Vision zéro: pour ou contre?

Actuellement, le projet Vision zéro proposé par nos élus municipaux occupe une place prépondérante dans l’actualité trifluvienne. Est-il besoin de rappeler que ce projet consiste, entre autres, à réduire la vitesse de 50 km/h à 40 km/h dans les secteurs résidentiels pour assurer la sécurité des personnes vulnérables? Comme dans toute démocratie, il y a des «pour» et des «contre». Et aussi des personnes qui sont «pour» et d’autres qui sont «contre».

Les «pour» avancent le concept de la santé publique par lequel les villes aménagent leurs infrastructures afin que les piétons et automobilistes vivent en harmonie.

Quant aux «contre», leur opposition repose sur la préservation de leurs acquis, surtout le maintien de la vitesse à 50 km/h en soutenant un manque de consultation, une meilleure surveillance policière à 50 km/h, le coût élevé des nouvelles signalisations à 40 km/h, etc.

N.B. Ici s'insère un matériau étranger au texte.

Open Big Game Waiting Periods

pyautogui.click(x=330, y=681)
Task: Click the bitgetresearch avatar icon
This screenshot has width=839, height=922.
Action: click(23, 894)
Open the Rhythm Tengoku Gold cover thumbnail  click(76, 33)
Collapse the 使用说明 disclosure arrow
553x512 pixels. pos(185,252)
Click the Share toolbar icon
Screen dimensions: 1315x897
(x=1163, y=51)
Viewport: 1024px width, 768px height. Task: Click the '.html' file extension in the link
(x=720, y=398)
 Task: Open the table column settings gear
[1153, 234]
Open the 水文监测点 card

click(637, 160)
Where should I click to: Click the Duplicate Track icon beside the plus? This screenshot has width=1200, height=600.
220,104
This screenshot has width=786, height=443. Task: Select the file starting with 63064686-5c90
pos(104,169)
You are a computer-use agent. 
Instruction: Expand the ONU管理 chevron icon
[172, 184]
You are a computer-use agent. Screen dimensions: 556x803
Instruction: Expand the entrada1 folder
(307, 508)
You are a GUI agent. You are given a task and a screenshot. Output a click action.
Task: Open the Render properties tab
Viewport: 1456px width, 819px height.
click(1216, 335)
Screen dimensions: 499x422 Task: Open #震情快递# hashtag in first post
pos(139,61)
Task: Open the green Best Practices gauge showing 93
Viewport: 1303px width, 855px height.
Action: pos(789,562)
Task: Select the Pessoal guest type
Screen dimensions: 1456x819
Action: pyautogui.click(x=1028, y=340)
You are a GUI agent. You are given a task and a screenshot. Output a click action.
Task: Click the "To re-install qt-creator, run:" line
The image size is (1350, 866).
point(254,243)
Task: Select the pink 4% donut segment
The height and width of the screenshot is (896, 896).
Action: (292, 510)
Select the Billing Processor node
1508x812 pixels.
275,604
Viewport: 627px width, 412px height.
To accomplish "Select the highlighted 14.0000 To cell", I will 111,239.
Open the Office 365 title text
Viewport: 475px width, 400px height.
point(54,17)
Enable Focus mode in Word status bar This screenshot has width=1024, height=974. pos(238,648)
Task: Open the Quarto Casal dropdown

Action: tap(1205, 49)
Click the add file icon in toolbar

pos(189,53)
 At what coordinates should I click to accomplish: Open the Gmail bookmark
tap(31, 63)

Un secteur résidentiel est un milieu que l’on veut paisible où la sécurité doit prévaloir pour nos enfants, personnes âgées et personnes ayant des déficiences physiques ou intellectuelles. En quoi le fait de réduire la vitesse peut-il courroucer les automobilistes vivant dans leur propre quartier? Cet argumentaire me rend plutôt sceptique.

Cela dit, comme citoyen, je m’invite dans ce débat pour apporter mon point de vue. D’abord, je suis malvoyant et malentendant. Il va sans dire que la vision et l’audition sont des sens essentiels pour percevoir notre environnement. Quand je fourre mon nez dehors pour un lieu quelconque, cela comporte des risques élevés de mésaventures cocasses et parfois dangereuses. Marcher sur des trottoirs cahoteux, sprinter aux intersections lumineuses qui clignotent 20 secondes et moins, traverser une rue sous un soleil aveuglant... sont quelques obstacles à ma mobilité et qui causent des chutes. Plus souvent qu’autrement, je marche dans la rue pour éviter les écueils et les pièges des trottoirs mal entretenus. Cela implique que je marche face aux voitures avec un potentiel d’être heurté mais avec l’avantage de me prémunir des chutes.

Est-il possible de croire que les «contre» au projet Vision zéro accident ont le bon sens de reconnaître que 10 km/h de moins fait toute une différence pour moi et mes semblables vulnérables?

Enfin,je déplore grandement le silence des associations représentatives des personnes vulnérables. D’autant plus qu’elles ont la crédibilité pour contribuer à la réalisation du projet Vision zéro. À défaut, j’espère que ma modeste intervention saura combler ce silence.